[Opening Provided records section]

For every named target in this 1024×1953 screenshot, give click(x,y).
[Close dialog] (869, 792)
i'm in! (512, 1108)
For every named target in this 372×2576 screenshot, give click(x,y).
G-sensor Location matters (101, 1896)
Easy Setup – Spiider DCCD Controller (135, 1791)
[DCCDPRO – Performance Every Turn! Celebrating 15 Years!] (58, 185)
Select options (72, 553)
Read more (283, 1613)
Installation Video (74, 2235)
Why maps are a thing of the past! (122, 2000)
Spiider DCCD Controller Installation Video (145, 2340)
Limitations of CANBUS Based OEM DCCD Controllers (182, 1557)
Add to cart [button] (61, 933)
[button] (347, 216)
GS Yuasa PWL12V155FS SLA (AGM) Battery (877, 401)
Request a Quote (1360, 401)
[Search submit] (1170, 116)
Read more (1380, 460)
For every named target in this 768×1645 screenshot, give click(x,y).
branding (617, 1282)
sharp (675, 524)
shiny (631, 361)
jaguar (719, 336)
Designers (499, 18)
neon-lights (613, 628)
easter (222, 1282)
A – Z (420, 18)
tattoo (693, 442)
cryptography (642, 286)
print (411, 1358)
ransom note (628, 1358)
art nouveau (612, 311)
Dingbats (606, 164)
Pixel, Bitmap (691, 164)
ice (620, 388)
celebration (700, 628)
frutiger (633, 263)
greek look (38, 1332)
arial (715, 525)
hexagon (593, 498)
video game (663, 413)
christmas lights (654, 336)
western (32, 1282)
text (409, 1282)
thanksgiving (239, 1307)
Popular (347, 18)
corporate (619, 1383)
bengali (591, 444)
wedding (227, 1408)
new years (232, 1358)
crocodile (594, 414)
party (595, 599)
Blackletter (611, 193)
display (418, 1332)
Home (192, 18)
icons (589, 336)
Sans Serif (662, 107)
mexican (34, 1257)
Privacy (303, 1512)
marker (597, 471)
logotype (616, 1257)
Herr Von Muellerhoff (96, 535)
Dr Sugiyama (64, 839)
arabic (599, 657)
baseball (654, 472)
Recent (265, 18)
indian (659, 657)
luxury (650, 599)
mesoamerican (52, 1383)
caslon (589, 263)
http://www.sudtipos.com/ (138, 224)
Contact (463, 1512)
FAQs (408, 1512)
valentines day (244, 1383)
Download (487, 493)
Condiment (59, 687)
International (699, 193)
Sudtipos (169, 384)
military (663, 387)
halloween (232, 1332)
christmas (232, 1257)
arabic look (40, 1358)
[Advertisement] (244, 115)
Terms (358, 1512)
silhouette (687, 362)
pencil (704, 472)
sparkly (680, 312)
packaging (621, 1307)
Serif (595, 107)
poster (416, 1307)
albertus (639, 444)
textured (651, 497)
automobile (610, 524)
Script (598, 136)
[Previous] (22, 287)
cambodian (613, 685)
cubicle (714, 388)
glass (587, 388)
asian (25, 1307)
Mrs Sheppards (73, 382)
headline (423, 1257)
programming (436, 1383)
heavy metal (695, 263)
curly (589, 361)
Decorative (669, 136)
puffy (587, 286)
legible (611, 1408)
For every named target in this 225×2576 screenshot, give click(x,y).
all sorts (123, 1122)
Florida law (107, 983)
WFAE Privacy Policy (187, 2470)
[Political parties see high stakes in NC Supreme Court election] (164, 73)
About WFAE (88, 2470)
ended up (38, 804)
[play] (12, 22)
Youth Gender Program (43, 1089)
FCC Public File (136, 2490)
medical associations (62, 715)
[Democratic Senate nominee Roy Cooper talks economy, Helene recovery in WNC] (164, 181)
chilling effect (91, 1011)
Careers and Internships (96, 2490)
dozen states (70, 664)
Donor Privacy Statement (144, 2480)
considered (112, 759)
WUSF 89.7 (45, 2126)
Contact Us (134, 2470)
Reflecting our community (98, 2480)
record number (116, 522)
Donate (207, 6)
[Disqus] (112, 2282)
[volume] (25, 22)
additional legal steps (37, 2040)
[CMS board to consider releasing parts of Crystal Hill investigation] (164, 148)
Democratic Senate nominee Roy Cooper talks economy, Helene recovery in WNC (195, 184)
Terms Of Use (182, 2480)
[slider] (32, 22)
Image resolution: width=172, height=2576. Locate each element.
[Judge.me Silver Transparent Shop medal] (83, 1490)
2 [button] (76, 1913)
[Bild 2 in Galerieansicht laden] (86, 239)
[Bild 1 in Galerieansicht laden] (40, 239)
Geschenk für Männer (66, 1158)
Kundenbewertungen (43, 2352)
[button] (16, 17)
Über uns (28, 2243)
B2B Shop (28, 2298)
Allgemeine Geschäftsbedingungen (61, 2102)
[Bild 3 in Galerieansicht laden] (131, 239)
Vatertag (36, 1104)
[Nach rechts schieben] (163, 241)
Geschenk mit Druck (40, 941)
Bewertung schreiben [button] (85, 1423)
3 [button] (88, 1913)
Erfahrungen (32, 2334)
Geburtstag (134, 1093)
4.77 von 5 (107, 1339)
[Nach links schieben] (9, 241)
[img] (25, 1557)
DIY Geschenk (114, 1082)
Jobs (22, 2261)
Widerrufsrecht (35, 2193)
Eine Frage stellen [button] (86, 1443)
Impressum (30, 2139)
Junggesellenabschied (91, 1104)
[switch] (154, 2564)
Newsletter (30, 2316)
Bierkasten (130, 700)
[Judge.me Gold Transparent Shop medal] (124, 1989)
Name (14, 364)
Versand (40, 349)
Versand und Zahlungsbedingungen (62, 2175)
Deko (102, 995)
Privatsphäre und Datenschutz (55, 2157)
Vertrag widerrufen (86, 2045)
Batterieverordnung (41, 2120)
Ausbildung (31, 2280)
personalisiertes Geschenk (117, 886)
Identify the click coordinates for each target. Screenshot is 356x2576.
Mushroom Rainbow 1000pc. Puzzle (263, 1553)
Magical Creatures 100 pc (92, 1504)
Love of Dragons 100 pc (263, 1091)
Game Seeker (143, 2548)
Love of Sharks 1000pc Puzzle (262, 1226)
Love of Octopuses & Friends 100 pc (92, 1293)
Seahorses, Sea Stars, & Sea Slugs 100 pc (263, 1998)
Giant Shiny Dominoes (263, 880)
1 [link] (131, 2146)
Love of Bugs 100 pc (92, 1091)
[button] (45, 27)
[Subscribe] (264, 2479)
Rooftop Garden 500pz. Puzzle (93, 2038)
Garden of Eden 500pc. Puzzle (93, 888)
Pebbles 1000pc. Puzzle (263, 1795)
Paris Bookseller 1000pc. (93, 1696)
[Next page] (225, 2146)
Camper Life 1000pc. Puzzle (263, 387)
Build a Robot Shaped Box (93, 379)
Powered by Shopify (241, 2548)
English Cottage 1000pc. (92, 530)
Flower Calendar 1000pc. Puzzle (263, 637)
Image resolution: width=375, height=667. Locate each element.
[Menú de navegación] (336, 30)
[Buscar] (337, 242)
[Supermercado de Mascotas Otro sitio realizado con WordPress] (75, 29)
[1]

[Closing Provided records section]

## Exercise instructions
Write out, from the lines above, only those from the line with "Terms (358, 1512)" to the line with "WUSF 89.7 (45, 2126)", exactly as given, including the first and the last.

## Worked solution
Terms (358, 1512)
silhouette (687, 362)
pencil (704, 472)
sparkly (680, 312)
packaging (621, 1307)
Serif (595, 107)
poster (416, 1307)
albertus (639, 444)
textured (651, 497)
automobile (610, 524)
Script (598, 136)
[Previous] (22, 287)
cambodian (613, 685)
cubicle (714, 388)
glass (587, 388)
asian (25, 1307)
Mrs Sheppards (73, 382)
headline (423, 1257)
programming (436, 1383)
heavy metal (695, 263)
curly (589, 361)
Decorative (669, 136)
puffy (587, 286)
legible (611, 1408)
For every named target in this 225×2576 screenshot, give click(x,y).
all sorts (123, 1122)
Florida law (107, 983)
WFAE Privacy Policy (187, 2470)
[Political parties see high stakes in NC Supreme Court election] (164, 73)
About WFAE (88, 2470)
ended up (38, 804)
[play] (12, 22)
Youth Gender Program (43, 1089)
FCC Public File (136, 2490)
medical associations (62, 715)
[Democratic Senate nominee Roy Cooper talks economy, Helene recovery in WNC] (164, 181)
chilling effect (91, 1011)
Careers and Internships (96, 2490)
dozen states (70, 664)
Donor Privacy Statement (144, 2480)
considered (112, 759)
WUSF 89.7 (45, 2126)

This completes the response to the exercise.